In general I'd say that for any dataset, the ideal visualisation depends on
the features and meaning of the data, but almost always some combination of
geometry, colour, shape and size can capture all the dimensions. Beyond a
small number of categories, colour, shape and size are much less visually
informative than geometry.
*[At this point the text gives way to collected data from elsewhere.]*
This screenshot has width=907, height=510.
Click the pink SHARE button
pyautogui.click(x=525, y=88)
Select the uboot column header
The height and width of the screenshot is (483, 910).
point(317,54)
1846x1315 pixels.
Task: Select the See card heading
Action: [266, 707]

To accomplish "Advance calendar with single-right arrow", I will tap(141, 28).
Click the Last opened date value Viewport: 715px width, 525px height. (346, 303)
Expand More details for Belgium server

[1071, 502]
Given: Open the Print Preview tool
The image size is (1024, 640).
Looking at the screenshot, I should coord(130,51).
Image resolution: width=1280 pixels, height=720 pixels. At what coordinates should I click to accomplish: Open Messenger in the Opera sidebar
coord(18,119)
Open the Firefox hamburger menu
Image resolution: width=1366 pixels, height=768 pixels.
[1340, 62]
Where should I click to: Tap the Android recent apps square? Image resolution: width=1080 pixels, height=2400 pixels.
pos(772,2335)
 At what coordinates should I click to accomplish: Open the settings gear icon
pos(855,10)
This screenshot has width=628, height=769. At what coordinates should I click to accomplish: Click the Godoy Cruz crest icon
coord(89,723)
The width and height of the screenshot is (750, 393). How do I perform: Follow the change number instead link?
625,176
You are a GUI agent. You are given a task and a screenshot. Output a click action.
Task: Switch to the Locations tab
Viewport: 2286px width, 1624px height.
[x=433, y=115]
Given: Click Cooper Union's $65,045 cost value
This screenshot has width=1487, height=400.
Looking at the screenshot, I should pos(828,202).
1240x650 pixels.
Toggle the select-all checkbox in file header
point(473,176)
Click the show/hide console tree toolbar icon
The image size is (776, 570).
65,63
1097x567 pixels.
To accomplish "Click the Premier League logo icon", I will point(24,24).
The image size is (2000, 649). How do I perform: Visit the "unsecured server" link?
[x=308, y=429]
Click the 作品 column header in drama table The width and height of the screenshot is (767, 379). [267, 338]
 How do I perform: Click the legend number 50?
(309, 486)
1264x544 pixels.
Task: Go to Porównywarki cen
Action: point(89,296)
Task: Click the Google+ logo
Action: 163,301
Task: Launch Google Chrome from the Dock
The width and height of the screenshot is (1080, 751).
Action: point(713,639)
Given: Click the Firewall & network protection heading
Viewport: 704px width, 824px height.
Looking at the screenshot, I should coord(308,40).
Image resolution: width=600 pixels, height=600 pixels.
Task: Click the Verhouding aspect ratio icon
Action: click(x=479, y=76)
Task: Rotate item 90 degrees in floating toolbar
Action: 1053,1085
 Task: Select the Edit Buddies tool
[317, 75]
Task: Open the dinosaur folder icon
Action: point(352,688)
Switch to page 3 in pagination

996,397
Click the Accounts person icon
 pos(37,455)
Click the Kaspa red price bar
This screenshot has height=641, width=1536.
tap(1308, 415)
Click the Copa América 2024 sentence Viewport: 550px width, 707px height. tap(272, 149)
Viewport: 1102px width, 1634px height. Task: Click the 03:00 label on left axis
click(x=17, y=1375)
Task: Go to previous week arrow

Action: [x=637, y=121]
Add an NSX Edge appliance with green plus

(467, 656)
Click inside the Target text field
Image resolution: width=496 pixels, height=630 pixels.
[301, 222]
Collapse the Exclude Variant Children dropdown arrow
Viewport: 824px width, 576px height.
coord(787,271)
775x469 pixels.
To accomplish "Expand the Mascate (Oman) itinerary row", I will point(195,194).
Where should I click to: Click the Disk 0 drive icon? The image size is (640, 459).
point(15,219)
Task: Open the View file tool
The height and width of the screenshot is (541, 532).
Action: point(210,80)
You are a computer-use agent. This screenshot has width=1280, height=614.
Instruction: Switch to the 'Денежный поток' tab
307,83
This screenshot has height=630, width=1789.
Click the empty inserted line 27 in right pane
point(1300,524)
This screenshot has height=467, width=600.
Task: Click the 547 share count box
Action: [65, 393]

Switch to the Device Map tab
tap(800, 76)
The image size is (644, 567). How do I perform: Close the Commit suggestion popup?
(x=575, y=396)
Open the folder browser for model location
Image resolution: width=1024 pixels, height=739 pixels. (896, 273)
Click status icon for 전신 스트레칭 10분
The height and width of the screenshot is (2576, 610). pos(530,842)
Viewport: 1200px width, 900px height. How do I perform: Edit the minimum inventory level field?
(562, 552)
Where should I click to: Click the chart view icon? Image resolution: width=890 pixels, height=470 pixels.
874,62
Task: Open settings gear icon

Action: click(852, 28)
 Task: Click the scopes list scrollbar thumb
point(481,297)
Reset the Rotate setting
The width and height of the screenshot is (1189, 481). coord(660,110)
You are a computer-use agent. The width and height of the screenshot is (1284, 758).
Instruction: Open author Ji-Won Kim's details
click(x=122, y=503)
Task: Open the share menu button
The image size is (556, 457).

Most often creative use of geometry on different
scales is the best first stop for high-dimensional data, for example using
faceting (like with ggplot2's facet capability:
[http://ggplot2.tidyverse.org/reference/facet_grid.html](http://ggplot2.tidyverse.org/reference/facet_grid.html)).
Simulating 3D is almost never required or optimal.

------
gaius
EdX has a good course on this (tho' taught in R)
[https://www.edx.org/course/high-dimensional-data-analysis-
ha...](https://www.edx.org/course/high-dimensional-data-analysis-harvardx-
ph525-4x-1)

------
Blahah
I can't see anything in the tutorials or examples that makes this a good
library for visualisation of high-dimensional data. It seems somewhat
equivalent to base graphics in R, which is _much_ less useful for visualising
high-dimensional data than anything based on Wilkinson's grammar of graphics,
like ggplot2 in R.

------
bagrow
Would this be useful for word vectors/embeddings?